─── GIVEN PASSAGE ───

The One Tiny Detail the Best Car Designers Obsess Over

Jodi Lai
by Jodi Lai

When most people imagine automotive designers doing what they do, they picture creative types wearing thick-frame glasses and scarves sketching out cars or making clay models.

Pencils and sculpting tools are important, but there is one tool that gets a lot of use that the average person might not think about: A micometer, which is a tool for measuring tiny distances. This is because there is one tiny detail that best car designers obsess over, and it’s not something as obvious, sexy, or marketable as a grille design, headlight shape or character line; it’s panel gaps.

Lead Infiniti designer Alfonso Albaisa, who actually doesn’t wear thick frame glasses or scarves, opting instead for sharp and fitted three-piece suits, admits that he obsesses over tight panel gaps. And he’s not the only one — Audi designer Jakob Hirzel also mentioned the same preoccupation with keeping those panels close.

ALSO SEE: Top 5 Most Beautiful Cars that Inspire Infiniti’s Genius Designer

“What happens is people can’t articulate it, but if you don’t have [tight parting lines], the car feels noisy and messy,” Albaisa says. If a design is done well and the gaps look seamless, a car gives off a sense of luxury, quality and cohesiveness, but if the gaps are uneven or too big, people will automatically feel that something is off, even without being able to pinpoint why.

When asked about his favorite design element of the swoopy Infiniti Q60, Albaisa emphasized how important tight panel gaps were, and how closely engineering and design worked together to give the coupe’s panels “very, very deep stamping, because it helps maintain tight parting lines.” In regular person speak, deep stamping means thinner and more precise body panels, which isn’t an easy thing to achieve, especially when working with sheetmetal as curvy as an Infiniti’s.

─── DATA EXTRACT ───

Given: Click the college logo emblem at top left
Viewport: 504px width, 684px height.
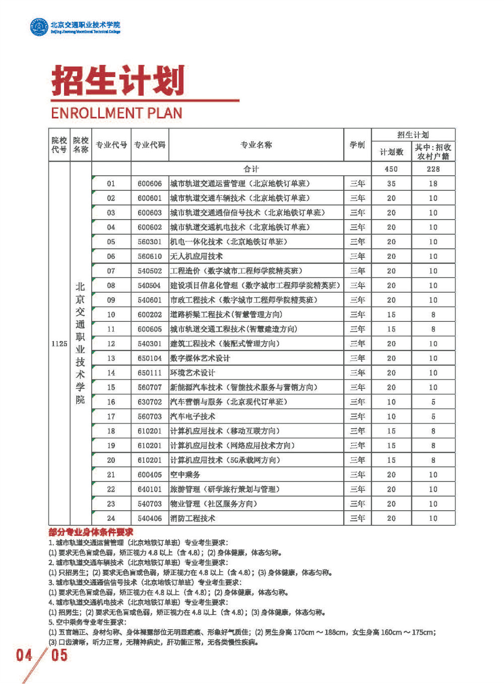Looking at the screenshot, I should pyautogui.click(x=38, y=27).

───

> [REQUIRED ACTIONS]:
a. In the panel-gap article, what does deep stamping mean in regular person speak?
b. Rewrite the panel-gap article from "The One Tiny" to "it’s panel gaps.", swapping "headlight shape" for "taillight shape".
Rely solely on the panel-gap article.

> [EXPECTED ANSWERS]:
a. Thinner and more precise body panels.

b.
The One Tiny Detail the Best Car Designers Obsess Over

Jodi Lai
by Jodi Lai

When most people imagine automotive designers doing what they do, they picture creative types wearing thick-frame glasses and scarves sketching out cars or making clay models.

Pencils and sculpting tools are important, but there is one tool that gets a lot of use that the average person might not think about: A micometer, which is a tool for measuring tiny distances. This is because there is one tiny detail that best car designers obsess over, and it’s not something as obvious, sexy, or marketable as a grille design, taillight shape or character line; it’s panel gaps.